### Try it
Only the lines from the one with "Where should I click to: Close" to the end of the data below should be given again, exactly as written.

### Exercise input
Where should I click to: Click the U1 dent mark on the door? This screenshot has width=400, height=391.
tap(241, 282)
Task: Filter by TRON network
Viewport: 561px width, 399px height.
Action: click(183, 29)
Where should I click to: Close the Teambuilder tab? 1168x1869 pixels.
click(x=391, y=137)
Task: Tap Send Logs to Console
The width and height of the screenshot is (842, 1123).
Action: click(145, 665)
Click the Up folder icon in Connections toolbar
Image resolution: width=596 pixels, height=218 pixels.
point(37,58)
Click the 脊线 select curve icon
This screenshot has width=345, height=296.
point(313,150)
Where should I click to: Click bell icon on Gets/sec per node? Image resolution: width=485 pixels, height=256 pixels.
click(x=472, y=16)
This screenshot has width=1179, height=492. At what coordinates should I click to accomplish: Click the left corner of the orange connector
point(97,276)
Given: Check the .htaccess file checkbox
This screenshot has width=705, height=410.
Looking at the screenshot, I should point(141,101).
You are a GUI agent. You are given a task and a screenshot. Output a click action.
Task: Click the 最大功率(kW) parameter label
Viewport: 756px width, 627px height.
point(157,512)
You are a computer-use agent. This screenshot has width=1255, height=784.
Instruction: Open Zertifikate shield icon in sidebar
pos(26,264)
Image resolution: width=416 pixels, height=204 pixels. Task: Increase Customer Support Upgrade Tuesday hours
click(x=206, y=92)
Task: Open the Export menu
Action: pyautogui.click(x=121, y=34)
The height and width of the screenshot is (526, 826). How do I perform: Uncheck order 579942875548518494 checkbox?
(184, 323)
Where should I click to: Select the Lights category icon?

### Task output
Where should I click to: Close the Teambuilder tab? 1168x1869 pixels.
click(x=391, y=137)
Task: Tap Send Logs to Console
The width and height of the screenshot is (842, 1123).
Action: click(145, 665)
Click the Up folder icon in Connections toolbar
Image resolution: width=596 pixels, height=218 pixels.
point(37,58)
Click the 脊线 select curve icon
This screenshot has width=345, height=296.
point(313,150)
Where should I click to: Click bell icon on Gets/sec per node? Image resolution: width=485 pixels, height=256 pixels.
click(x=472, y=16)
This screenshot has width=1179, height=492. At what coordinates should I click to accomplish: Click the left corner of the orange connector
point(97,276)
Given: Check the .htaccess file checkbox
This screenshot has width=705, height=410.
Looking at the screenshot, I should point(141,101).
You are a GUI agent. You are given a task and a screenshot. Output a click action.
Task: Click the 最大功率(kW) parameter label
Viewport: 756px width, 627px height.
point(157,512)
You are a computer-use agent. This screenshot has width=1255, height=784.
Instruction: Open Zertifikate shield icon in sidebar
pos(26,264)
Image resolution: width=416 pixels, height=204 pixels. Task: Increase Customer Support Upgrade Tuesday hours
click(x=206, y=92)
Task: Open the Export menu
Action: pyautogui.click(x=121, y=34)
The height and width of the screenshot is (526, 826). How do I perform: Uncheck order 579942875548518494 checkbox?
(184, 323)
Where should I click to: Select the Lights category icon?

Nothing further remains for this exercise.